Wisdom came around to score after Jake Marisnick and Joc Pederson followed with singles. Kris Bryant grounded into a double play to end the inning, but enough damage was done to make it significant.
The Cubs had scored their last 12 runs by the homer (six solo and six 2-run shots), and lost five of six games. They scored Sunday's first run without a hit when Heyward walked, went to third on an error and came home on a wild pitch.
Mills really picked up the pitching staff. After the Marlins scored 21 runs and hit 7 homers in the first two games of this series, he threw 5 scoreless innings.
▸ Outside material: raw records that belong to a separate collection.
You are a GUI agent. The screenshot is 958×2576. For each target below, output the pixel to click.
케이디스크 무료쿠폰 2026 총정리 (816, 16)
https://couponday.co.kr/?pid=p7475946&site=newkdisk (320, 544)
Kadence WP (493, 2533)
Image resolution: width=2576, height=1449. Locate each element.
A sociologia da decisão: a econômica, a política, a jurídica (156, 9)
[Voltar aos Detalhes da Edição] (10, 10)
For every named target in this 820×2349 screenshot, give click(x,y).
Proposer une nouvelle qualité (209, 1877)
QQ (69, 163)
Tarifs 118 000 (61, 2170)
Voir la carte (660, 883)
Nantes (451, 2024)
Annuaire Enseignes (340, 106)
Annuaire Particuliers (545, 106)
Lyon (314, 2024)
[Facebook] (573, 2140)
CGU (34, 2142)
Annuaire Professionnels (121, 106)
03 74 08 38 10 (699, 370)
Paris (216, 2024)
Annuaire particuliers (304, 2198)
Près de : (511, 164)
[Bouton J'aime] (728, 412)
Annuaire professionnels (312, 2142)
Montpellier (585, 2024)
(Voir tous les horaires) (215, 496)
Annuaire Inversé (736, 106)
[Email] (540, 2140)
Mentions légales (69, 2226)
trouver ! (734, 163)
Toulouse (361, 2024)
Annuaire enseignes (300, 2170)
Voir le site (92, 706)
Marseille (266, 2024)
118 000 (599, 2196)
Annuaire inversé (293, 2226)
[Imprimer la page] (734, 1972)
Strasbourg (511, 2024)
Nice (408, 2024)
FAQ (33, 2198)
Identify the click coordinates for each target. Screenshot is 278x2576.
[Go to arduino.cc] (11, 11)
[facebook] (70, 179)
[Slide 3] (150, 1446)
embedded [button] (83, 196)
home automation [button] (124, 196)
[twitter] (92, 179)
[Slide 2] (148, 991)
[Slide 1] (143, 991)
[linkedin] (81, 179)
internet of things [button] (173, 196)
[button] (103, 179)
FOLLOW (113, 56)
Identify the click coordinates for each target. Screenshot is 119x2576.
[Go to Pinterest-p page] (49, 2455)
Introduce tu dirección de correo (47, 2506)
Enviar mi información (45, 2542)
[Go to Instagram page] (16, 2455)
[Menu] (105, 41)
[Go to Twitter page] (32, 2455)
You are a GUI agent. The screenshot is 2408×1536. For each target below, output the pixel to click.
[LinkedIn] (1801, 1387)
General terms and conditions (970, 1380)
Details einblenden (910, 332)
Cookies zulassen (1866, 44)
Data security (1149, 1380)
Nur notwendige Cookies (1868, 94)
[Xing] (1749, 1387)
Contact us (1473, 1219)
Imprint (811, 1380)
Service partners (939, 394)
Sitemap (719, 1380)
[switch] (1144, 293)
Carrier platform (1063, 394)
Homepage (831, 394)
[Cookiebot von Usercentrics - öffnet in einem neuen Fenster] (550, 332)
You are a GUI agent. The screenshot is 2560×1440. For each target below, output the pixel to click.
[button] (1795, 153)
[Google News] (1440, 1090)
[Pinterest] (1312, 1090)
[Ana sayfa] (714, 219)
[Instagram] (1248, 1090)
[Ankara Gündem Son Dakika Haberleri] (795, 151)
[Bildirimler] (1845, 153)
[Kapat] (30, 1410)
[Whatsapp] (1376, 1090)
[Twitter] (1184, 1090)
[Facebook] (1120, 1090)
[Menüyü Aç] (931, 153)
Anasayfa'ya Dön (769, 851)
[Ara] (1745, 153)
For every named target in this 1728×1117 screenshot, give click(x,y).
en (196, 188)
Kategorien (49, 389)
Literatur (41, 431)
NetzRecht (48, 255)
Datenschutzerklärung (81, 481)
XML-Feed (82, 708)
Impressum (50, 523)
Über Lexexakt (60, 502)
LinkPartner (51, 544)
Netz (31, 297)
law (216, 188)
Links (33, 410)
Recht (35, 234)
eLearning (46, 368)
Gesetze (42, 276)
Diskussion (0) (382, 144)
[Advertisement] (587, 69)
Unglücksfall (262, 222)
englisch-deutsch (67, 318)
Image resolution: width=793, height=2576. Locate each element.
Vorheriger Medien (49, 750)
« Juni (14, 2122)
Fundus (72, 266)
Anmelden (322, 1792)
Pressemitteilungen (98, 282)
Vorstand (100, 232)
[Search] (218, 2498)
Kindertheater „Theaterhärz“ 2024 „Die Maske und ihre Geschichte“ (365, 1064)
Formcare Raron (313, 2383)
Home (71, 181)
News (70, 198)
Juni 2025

The A-team bullpen finished it off by retiring all 12 batters during the final four innings. Ryan Tepera, Andrew Chafin and Craig Kimbrel have combined to throw 48⅓ consecutive scoreless innings, with 63 strikeouts.
Kimbrel recorded his 20th save and is now tied for ninth place on the all-time saves list with Jonathan Papelbon with 368.
"After the way the last two games went," Mills said, "I think it was a really big thing for us to go out and get a good team win and kind of stop that (negative) momentum."